The major ambiguity, however, is with the concept of atomic charge itself.
The atom is made up of
a nucleus and electrons orbiting around it, and its charge is zero
by definition. However, in the molecule, averaged electron trajectories are
no longer centrosymmetric around nuclei, due to the formation of chemical bonds
between atoms, and the resulting average electron density can be a very
convoluted function in three dimensions.
Depending on atom electronegativity electrons are on average closer to more electronegative
atoms and farther from atoms with low electronegativity.
The net effect of
this unequal electron distribution can be approximated by placing
a number of point charges
in such a way that they reproduce the electrostatics of the
molecule with reasonable accuracy.
Usually, these charges are placed at the
positions of atomic nuclei and are called
net atomic charges.
There are several ways of deriving atomic charges depending on which molecular property is chosen to be represented best. In many popular force fields they are chosen to reproduce known experimental data, e.g.: dipole moments, geometries, vibrational spectra, etc. They are frequently derived theoretically from a variety of electronegativity equalization schemes and quantum calculations at different levels of sophistication. In the case of quantum chemical calculations, the charges may be derived either from population analysis or fitted by least squares to the electrostatic potential.
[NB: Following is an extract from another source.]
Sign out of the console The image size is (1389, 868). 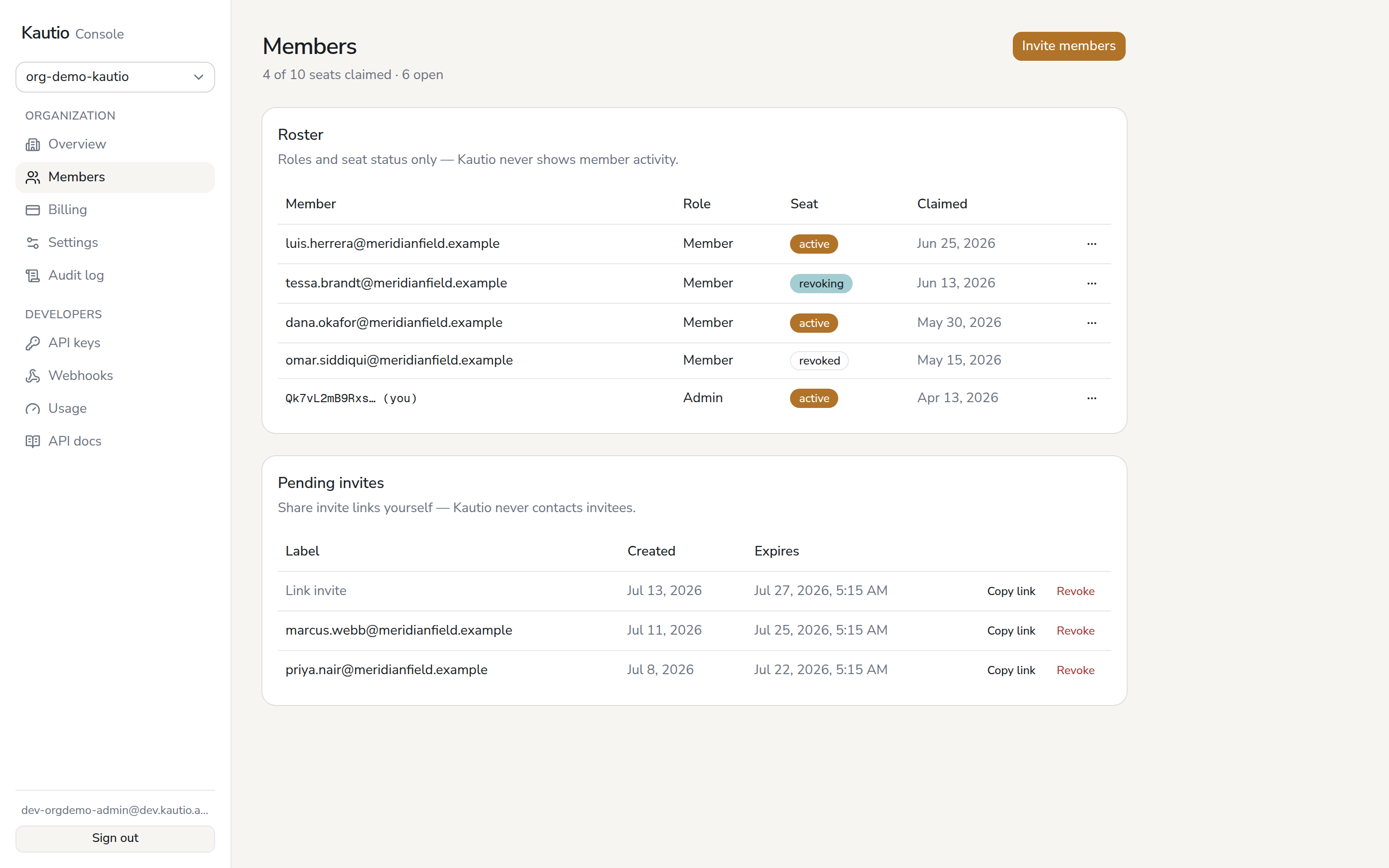115,838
The charges derived from ab initio electrostatic potential are considered superior but this method is also the most computationally demanding.
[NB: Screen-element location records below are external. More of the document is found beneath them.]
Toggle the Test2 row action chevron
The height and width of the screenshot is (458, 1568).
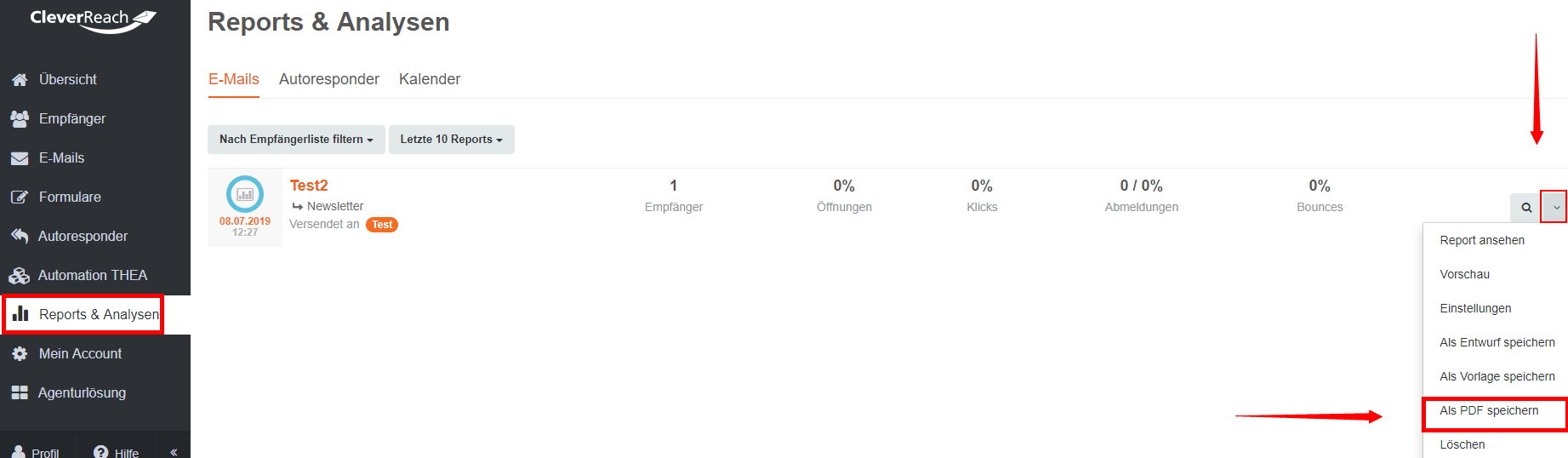pyautogui.click(x=1555, y=207)
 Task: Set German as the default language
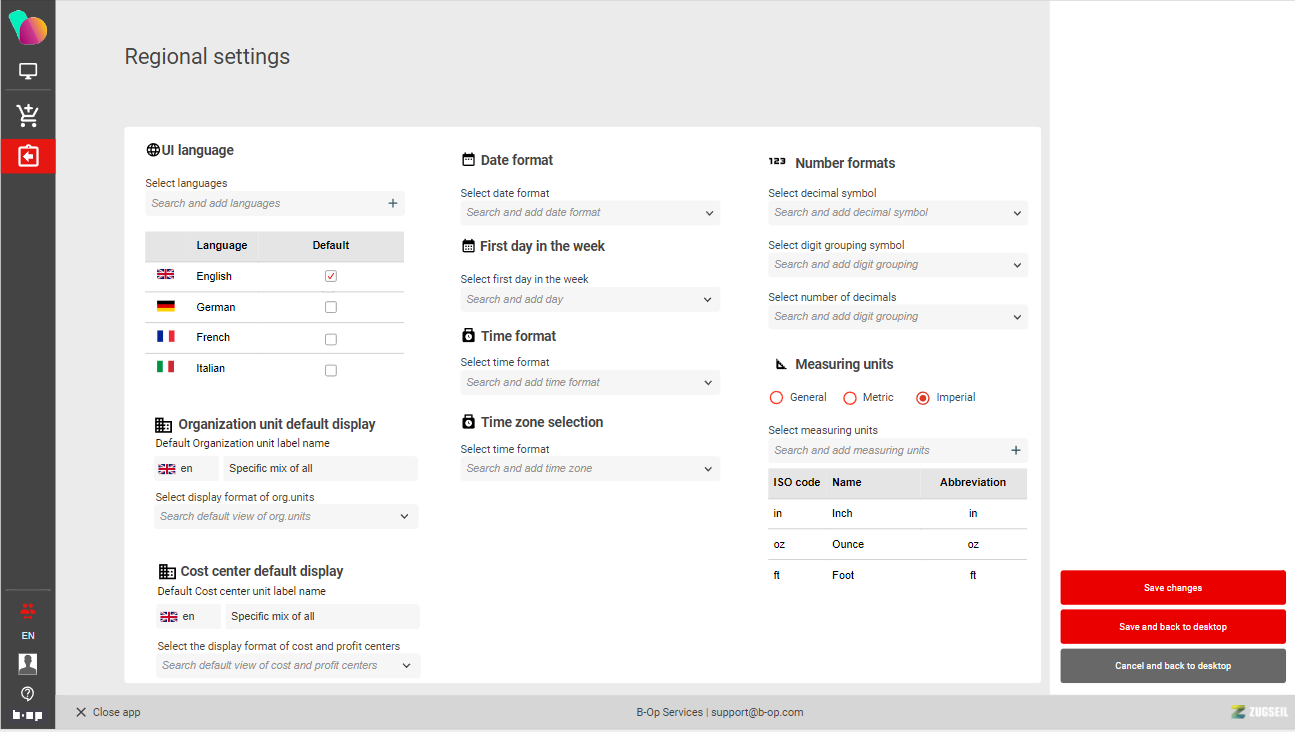pos(331,308)
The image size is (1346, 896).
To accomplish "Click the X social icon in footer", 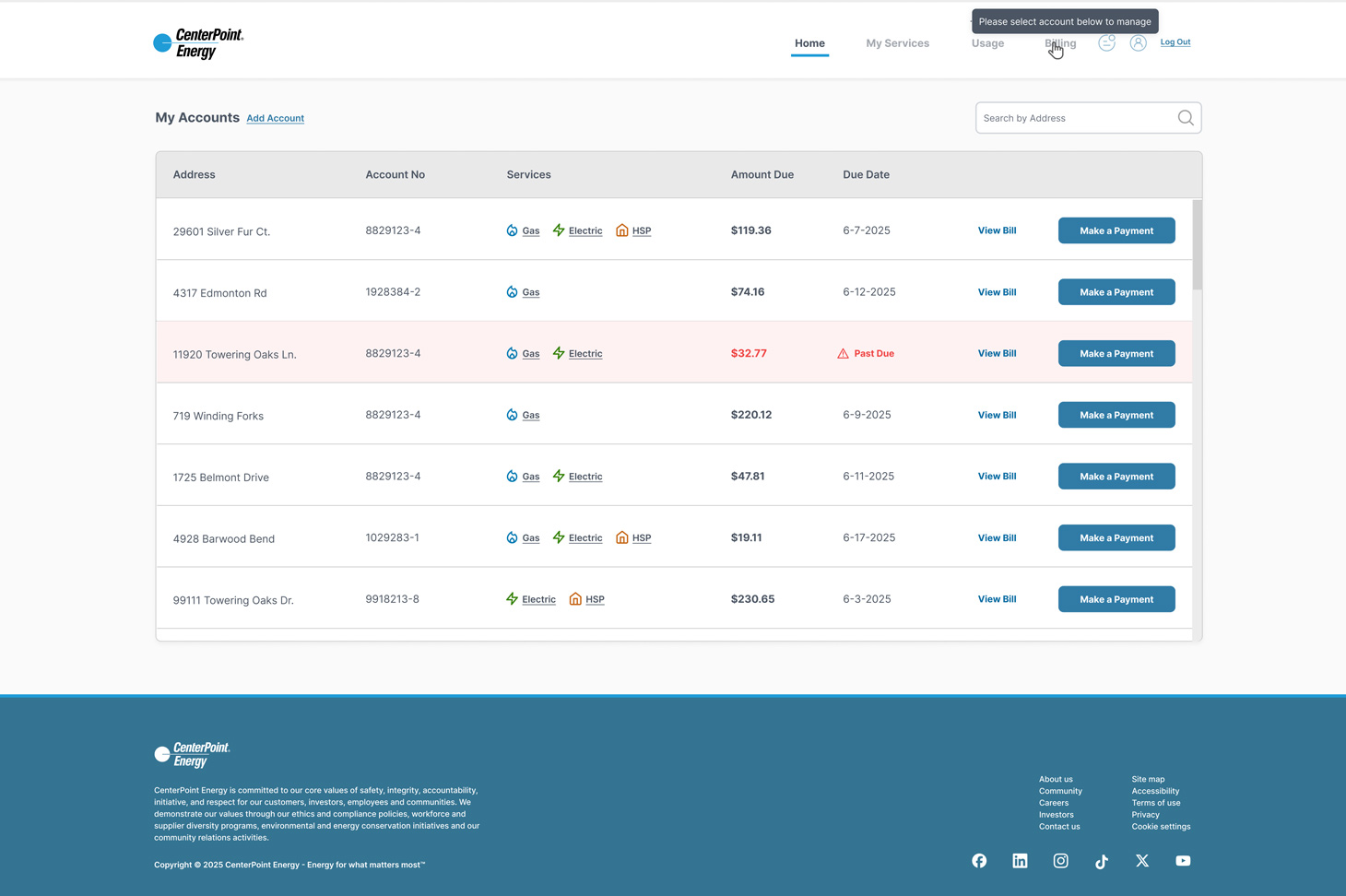I will (x=1142, y=861).
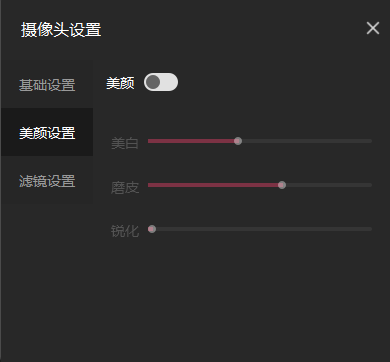Click the 摄像头设置 dialog title
This screenshot has width=390, height=362.
click(x=61, y=30)
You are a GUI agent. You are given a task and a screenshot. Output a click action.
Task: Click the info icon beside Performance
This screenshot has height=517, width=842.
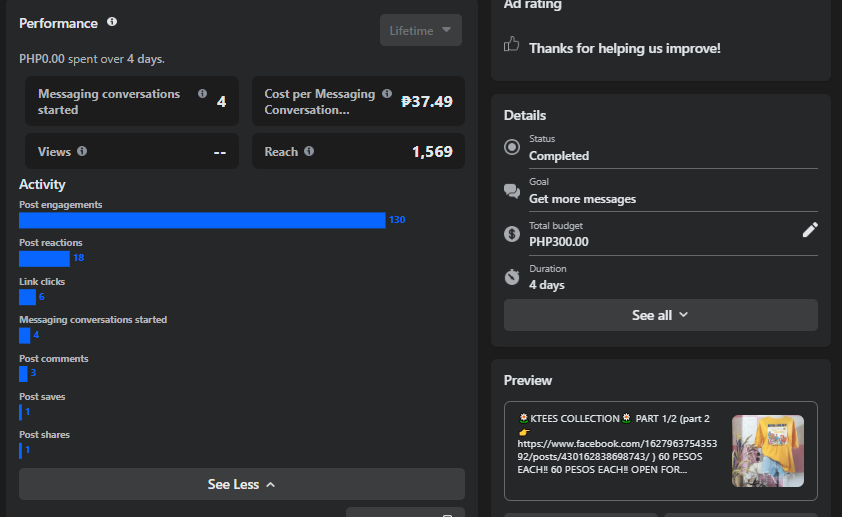[x=112, y=22]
The effect of hydrogen bonding is incorporated into the
potential energy surface
of a molecular system in a variety of ways.
In general, hydrogen bonds are formed
between hydrogen donor and hydrogen acceptor groups:
--D--H...A--AA--. The simplest approach, which at the
same time performs very well, is to assume that the bond between
hydrogen donor atom D and hydrogen atom H is polarized to the
extent that the electron density in the vicinity of the proton is negligible,
i.e., that the proton does not contribute to the
van der Waals energy. In this model (introduced by Hagler and coworkers),
the proton and the acceptor atom attract each another since they possess
opposing net charges. This results in the stretching of the
D--H bond and driving atom
A towards the hydrogen. Balance is achieved by contributions from
the D--H
stretching term, and electrostatic and van der Waals repulsions of atoms
D and A. This approach does not impose any directionality
on the hydrogen bonds but the balance of all of these
forces usually yiels a geometry close to linear (i.e., when atoms
D, H, A and AA lie on the straight line).
Some more elaborate models explicitly use powers of
and
to enforce the linearity of the observed hydrogen
bond geometry and incorporate the
12-10 Lennard-Jones potential for the distance
between H and A.
The last category of terms which appears in the potential energy function is constraints. Their utility depends on the intended use of the potential energy function and they will be described later in this chapter. The individual energy terms differ in the magnitude of their contribution to the total potential energy of the molecule. The bond stretching and angle bending terms are considered ``hard'' terms, since even a small distortion in the ``optimal'' value of bond length or valence angle produces a very large positive contribution to the potential energy. For this reason, the variation in bond lengths and valence angles is usually negligible in molecules without substantial strain. Larger variations are only evident in strained ring systems or crowded molecules. In fact, the overall shape of the molecule results from a balance between the softer contributions, i.e., torsional terms and non-bonded terms. It is therefore a common practice to freeze bond lengths and valence angles at their optimal values and consider only torsional and non-bonded interactions as the first approximation.